Finally finished this one. There's less weathering this time around and the pictures didn't come out as well, but you can check them out at the bottom of the Nebulon-B Frigate page. Now on to the next project.
YES, I am still here. I had a flood in my basement where my work area is, and we had to replace the whole floor. Nothing was really damaged, but it took forever to get started. Luckily the guys that actually did the work were fantastic.
With that out of the way, I'm working on repairing another 1/500 Nebulon-B Frigate from Nicholas Sagan. This one is in better shape, but I am having to replace a lot of panels. I also have his smaller 1/1000 Frigate in the first pic. It is nice having a smaller reference nearby.
Also, you owe it to yourself to buy a Proxxon Precision Vise. This thing is amazing and has helped me so much with adding the details to it. It's the only mini vise that I know of that bends toward you (instead of to the side). This makes it much easier to get the angle you need to work on whatever area you want. On the Amazon link, there's a guy that suggests gluing some #10 tooth washers inside to add resistance to the ball joint, which I DEFINITELY recommend.
Well, technically, I'm done. I finished painting over the weekend and added just a few hand-painted windows. But for now, I'm showing off some pics of the progress right before the finish line. Firstly, here's a pic of the primed model with some more styrene rectangles added to cover the cracks and splits. Then, I routered out some road wheels from an AMX-13/90 to create new engine rings. Not only did these cover the broken ends, but they really helped the overall look.

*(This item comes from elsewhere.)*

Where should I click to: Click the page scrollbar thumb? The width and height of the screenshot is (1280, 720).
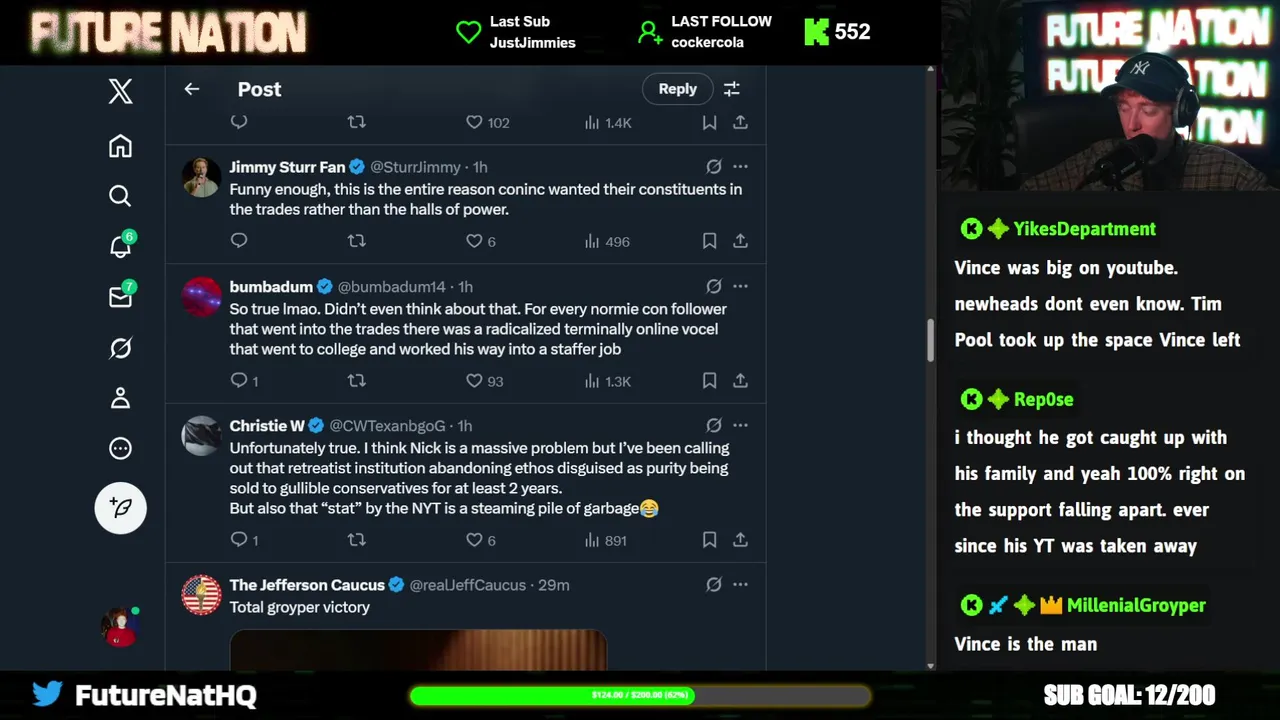[x=931, y=340]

Finally, I have a few in-progress shots of the forward hull. You can see all of the modulating colors that I used, mostly MRP lacquer paints and a few Tamiya paints. The trick here is having a few index cards with sections or little rectangles cut out. Then, I can simply place the index cards on the model, lightly spray, and you get some neat effects. One other trick is spraying along the edge of an index card (or tape), which creates a subtle streak. ILM used this trick with a lot of their models. It may seem fast and dirty, but it looks effective if you are careful when airbrushing. However, I did use tape for the red lines to make them sharp. After, I sprayed some light grey over the red markings to soften them. Note, the contrast went way up for those pics, so the colors are much more muted on the real thing.
Finally, I got around to finishing the build of the Nebulon-B Frigate-headache. Luckily, after getting the primary pieces reattached, the details have fallen together easily. I haven't had many issues, except a few parts cracking. But again, I just keep adding layers and layers of detail, mostly styrene strips. On a nice day, I primed it using Tamiya's Fine Grey Primer, a lacquer. And this folks, is why priming is so important. I had a lot of cracks and splits that I had not previously seen. I also noticed several places where glue had collected and needed to be removed. Also, the thrusters look really bad, so I'll add that to the list of things to fix.
So, my latest project is a rebuild of Nicholas Sagan's Nebulon-B Frigate. It's 1/500 scale and 3D printed from his design. Honestly, it's absolutely beautiful. He captured all of the detail beautifully, and the 3D print looks phenomenal.
However, it suffered a mishap in shipping or something. Anyway, another person wants to buy it and Nicholas commissioned me to fix it. And holy-hell does it need fixing. Apart from it being, well...apart, there's a lot of damage to the armor plates on either side of the main hull. Nicholas reprinted one side, but the port side is really bad. I'm having to kit-bash a kit-bash to rebuild it. What's worse, is that the 3D-print is very brittle. So, every time I try to add something on, something else breaks. It's quite the headache.
But, I'm trying to add as much structural support as I can. Wherever possible, I'm adding 1mm styrene strips behind pieces that I'm adding on. I'm also using 2-part epoxy glue more than CA superglue. Epoxy is generally stronger, but it also has a little flex in it. So, when I ship it, hopefully nothing will snap off again.